Category: gay-friendly, humor, illustration.
Author(s): Maurice Vellekoop.

Maurice Vellekoop's new book in years is very different from Vellevision or The ABC Book. The former was a collection of short stories, some with a strong gay content, and the latter was a gay primer with erotic illustrations (more about both on my other site). A Nut at the Opera is also a collection of illustrations, but its gay aspect is more subtle. Vellekoop has long stated his love of opera, and apparently, he's very knowledgeable about it. The book consists of double pages, with a text presenting a fictional famous opera singer (or sometimes a real opera fictional production) facing a full-page illustration.
I don't know what a reader who's completely uninterested in opera will make of that book. Of course, the art is wonderful, with strong, warm colors and very detailed faces and body language. The texts are very funny, blending real-life references to well-known singers like Joan Sutherland and Leontine Pryce with other-the-top anecdotes about the singers' larger-than-life excesses (apparently, some of those anecdotes are true, I don't dare to ask which ones). Apart from the ages-old love of gay men for opera, this book has another interest for gay readers: its very camp humor, and the numerous gay innuendos--as in the portrait of countertenor Philip Diller (obviously a joke on historical countertenor Alfred Deller), who's said to have been sued for palimony by his "long-time chauffeur".
By the way, I'm not showing inside art because you can see ten pages from the book on the site, with comments by the artist.

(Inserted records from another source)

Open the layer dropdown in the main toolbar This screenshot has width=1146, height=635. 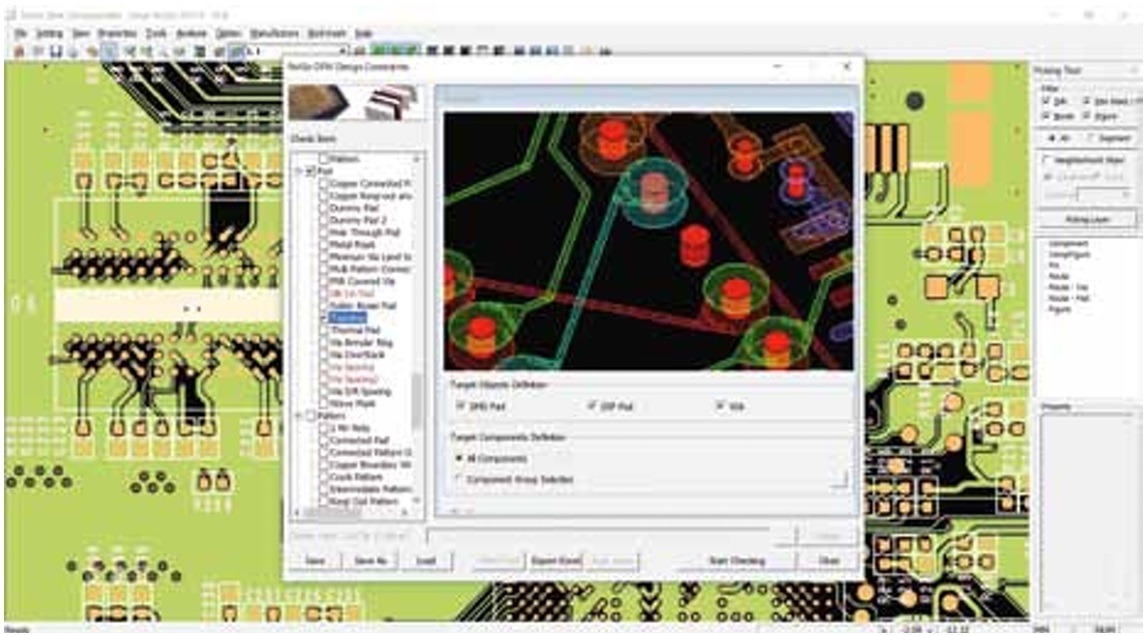pos(342,51)
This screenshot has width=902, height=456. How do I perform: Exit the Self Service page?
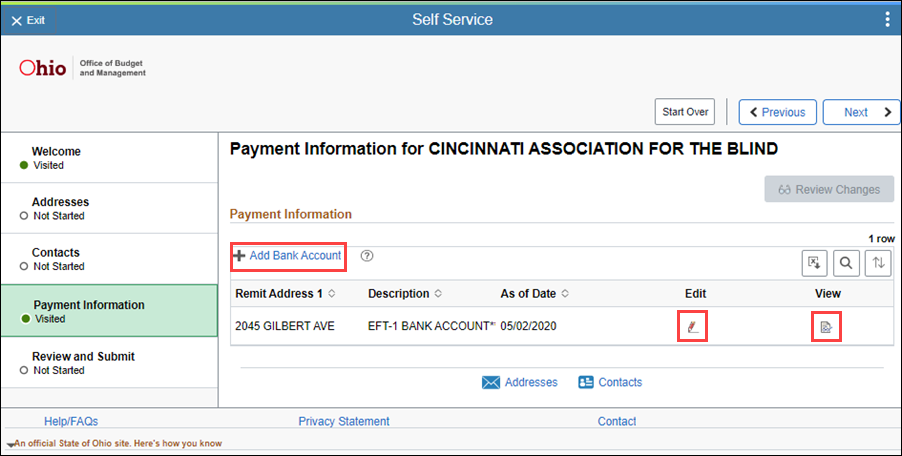pyautogui.click(x=28, y=20)
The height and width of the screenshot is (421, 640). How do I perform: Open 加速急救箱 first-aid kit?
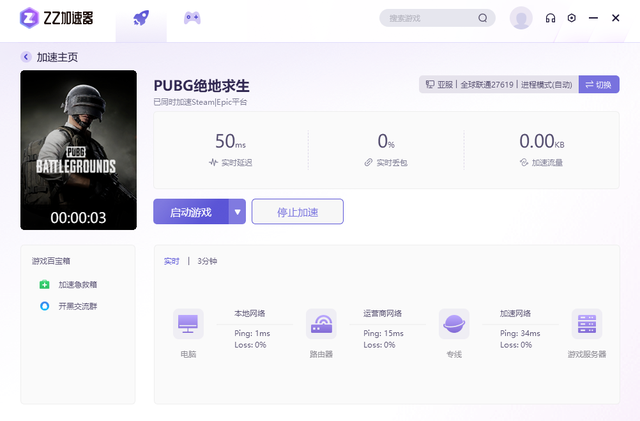[x=69, y=285]
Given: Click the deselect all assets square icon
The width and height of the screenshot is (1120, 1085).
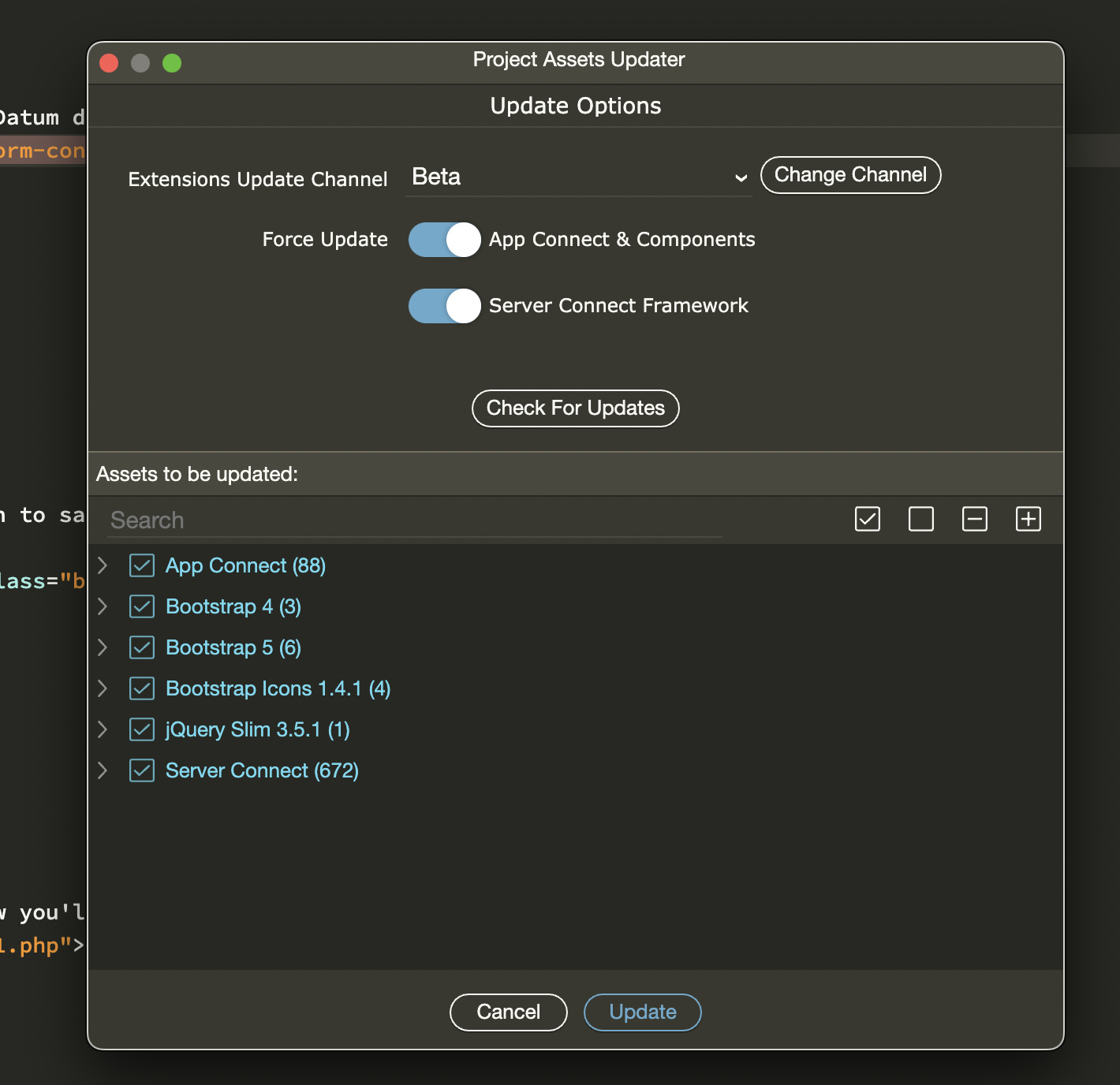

I do like the fact that one press quote at the back of the book is unashamedly gay, and more precisely, the one from XTRA, which also has a very good article about the book on its website. I must say that, as usual, publisher Drawn & Quaterly has done a great job, and the production values are very high (96 pages, hardcover, with a dust jacket and illustrations even on the inside covers). I'm so happy to see a new book by Vellekoop, and I hope that someday, someone will publish a collection of his commercial and personal illustrations.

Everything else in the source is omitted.